Among the mourners will be Senate colleagues, vice president

Sen. Dianne Feinstein, seen here in May, will be mourned this week in California, as Senate colleagues plan to make the trip.
Sen. Dianne Feinstein, seen here in May, will be mourned this week in California, as Senate colleagues plan to make the trip. (Tom Williams/CQ Roll Call)

The Senate will adjourn earlier than planned this week, with no session on Thursday, to allow members to travel to California and pay their respects to the late Sen. Dianne Feinstein. 

The Democrat herself made one last flight home to San Francisco this weekend, with her friend, neighbor and fellow trailblazing woman Nancy Pelosi at her side.

Feinstein died last week in her Washington, D.C., home at the age of 90, just hours after casting her final vote in a career that saw more than 9,500 of them. Briefly eulogizing her on the House floor Friday, an emotional Pelosi said, “she left on her terms.”

Pelosi accompanied Feinstein’s body back to California on Saturday, flying on a military plane from the president’s fleet shortly after voting on a last-minute deal to keep the federal government open.

Feinstein was California’s first and longest-serving woman senator, and after three decades on the Hill, it would not have been strange to see her honored there, as some other prominent lawmakers have been in recent years. The late former Sens. Bob Dole and Harry Reid both lay in state at the Capitol, as did Rep. Don Young, who died in office last year.

Instead, Feinstein will lie in state at San Francisco City Hall on Wednesday, reflecting her deep connection to the city. That will be followed by a funeral service on Thursday, and the late senator will be buried at a family-only ceremony thereafter.

Among the mourners traveling to the funeral service will be California’s other senator, Alex Padilla, his office confirmed, and his predecessor, Vice President Kamala Harris. It’s not yet clear how many other senators will make the trip. On the other side of the Capitol, the House is gearing up for a potentially chaotic week as Rep. Matt Gaetz threatens to try to oust Speaker Kevin McCarthy, and absences there could be another variable in the equation.      

Feinstein first won office in 1969, taking a seat on the San Francisco Board of Supervisors. She became the board’s first female president in 1978. She first gained national prominence announcing the assassinations of Mayor George Moscone and Supervisor Harvey Milk. She assumed the mayorship, becoming the first woman in that role, and then won election.

The violence that propelled her political career forward inspired her ceaseless efforts to curb gun violence, which culminated with passage of the semi-automatic weapons ban in 1994. Democrats’ efforts to revive the law, which expired in 2004, have fallen short, even as mass shootings have become horrifically common.

On Sunday, California Gov.

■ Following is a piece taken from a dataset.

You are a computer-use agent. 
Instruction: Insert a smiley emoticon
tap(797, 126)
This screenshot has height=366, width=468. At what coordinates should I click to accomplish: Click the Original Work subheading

Gavin Newsom appointed Laphonza Butler to fill the remainder of Feinstein’s term. Butler recently led the abortion rights campaign group EMILY’s List and before that spent 20 years as president of SEIU Local 2015, a home care workers union in California.

Butler will serve until a replacement is elected in a still-unscheduled special election. Three House Democrats — Barbara Lee, Katie Porter and Adam B. Schiff — are running in the March primary for the full, six-year term, and can also run in the special election.

Butler is scheduled to be sworn in by Harris on Tuesday. She will become the first openly gay Black woman to serve in the Senate.